What are the misconceptions people have about me and or The Miss SA pageant? As with anything or anyone in the public’s eye, many people just see the glamour of it, the photo shoots, the beautiful gowns, the breathtaking locations but they don’t see the hard work that goes into the various projects we are involved with. It can be extremely pressurised to create awareness, raise funds etc and have an itinerary and deadlines to uphold. I averaged nine functions per day!!! I must admit that I was sad to hand over the crown to my successor as I still felt that I had so much more to give. But you realise later in life than you don’t need to be famous to do something positive for the people around you, we can all make a difference!

In 1998 at the age of 25 I got married. My marriage proved to be very challenging for me but I persevered through it and made the fatal mistakes of changing who I was to try and make the marriage work. This proved to be totally detrimental to my soul. I remember watching an interview that I had done and sat there looking at the screen wondering who this person was and what had happened to Bernelee? But my fear to acknowledge that my marriage was a mistake was just too painful and I just felt stuck as I believed that it was my duty to stay in the marriage for the sake of my two children. I had also sacrificed my dream of having a career and over the years had become emotionally and financially dependent on someone else. But despite all of this my life took a dramatic change in 2006 when I made the decision to file for divorce. My life was at an all time low. I had two children to care for and no job to fall back on. I had a very low self esteem, which had over the time developed into self-imposed limitations.

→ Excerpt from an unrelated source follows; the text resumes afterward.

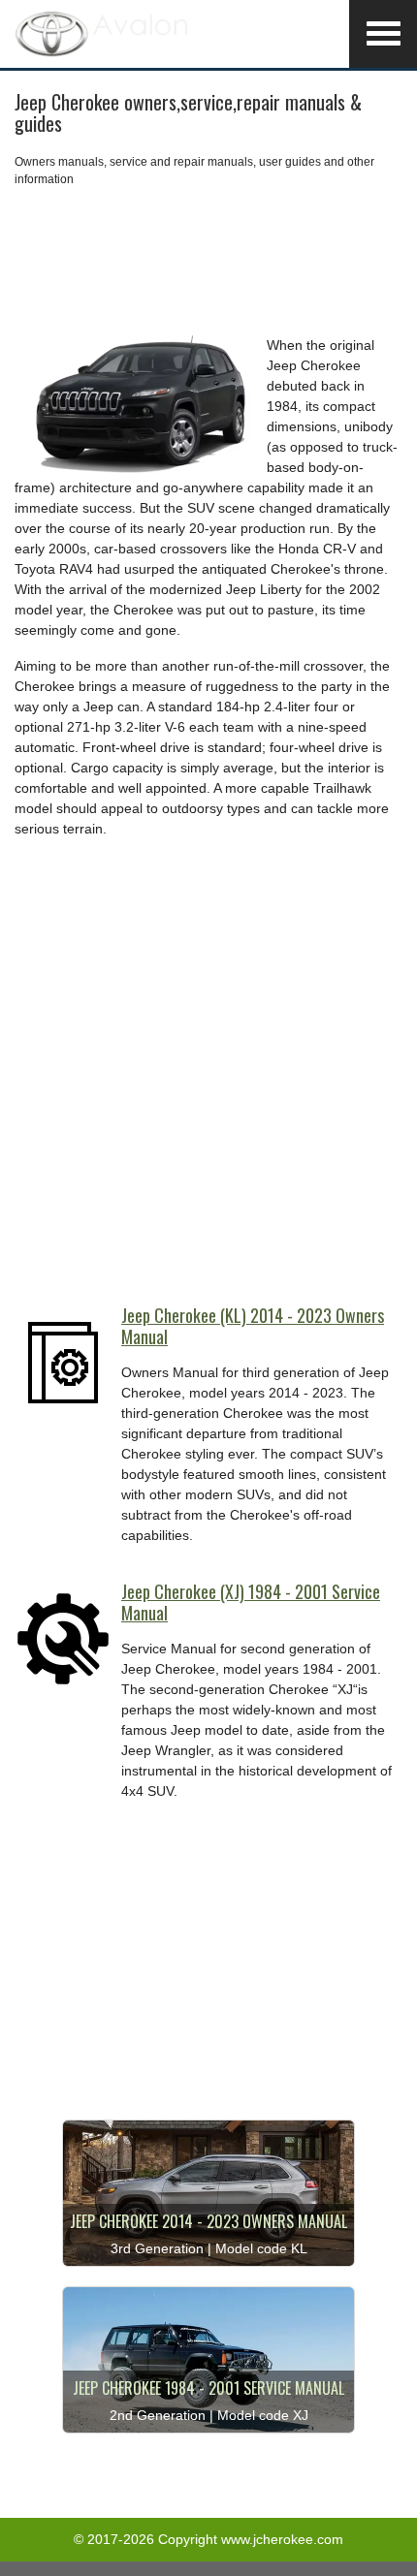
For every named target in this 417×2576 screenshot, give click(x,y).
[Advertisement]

But I had experienced a shift during that difficult time as I realised that we would all benefit from this decision in the end. I realised that I might have left with nothing except what I could fit in to my car at the time but I did leave with something very important. I took with me my inner self (my heart) and two physical angels, Mikah and Mateo, and that was all that I needed to embark on my new beginning.

My divorce took me two years to finalise but through the process I realised that staying positive requires ‘the courage to walk into the unknown’. I had to confront my limitations in order to experience true happiness. I made the choice not to be a victim anymore and to restore my dignity and self-worth. Many nights I cried myself to sleep wondering if I would ever make it through. It was on this journey I discovered that true freedom and happiness all lay within me. This realisation was life-changing for me. We do control our own destiny. We have the power to overcome challenges.

Several years later I now celebrate where I have been and where I am today. I realise I am a stronger person and richly blessed because what I need, I carry within me and THAT nobody can take away from me.

People ask me if I ever regret getting married. My answer is, not at all. All my failures, challenges and disappointments have defined me into the person that I am today. I wouldn’t change my life for anything. I spend it building memories with the two most important men in my life. I have control again. My soul has healed!

Bernelee Daniell spent four years modeling internationally, before becoming Miss South Africa 1995, acting as a goodwill ambassador for her country. She then furthered her interested in television and subsequently hosted several travel programs, her own gospel music program, covered the Cannes Film Festival in 1996, as well as presented a stunt program screened in the UK. Today she is a proud mother of two young boys as well as a successful businesswomen and owner of her own marketing and publicity company.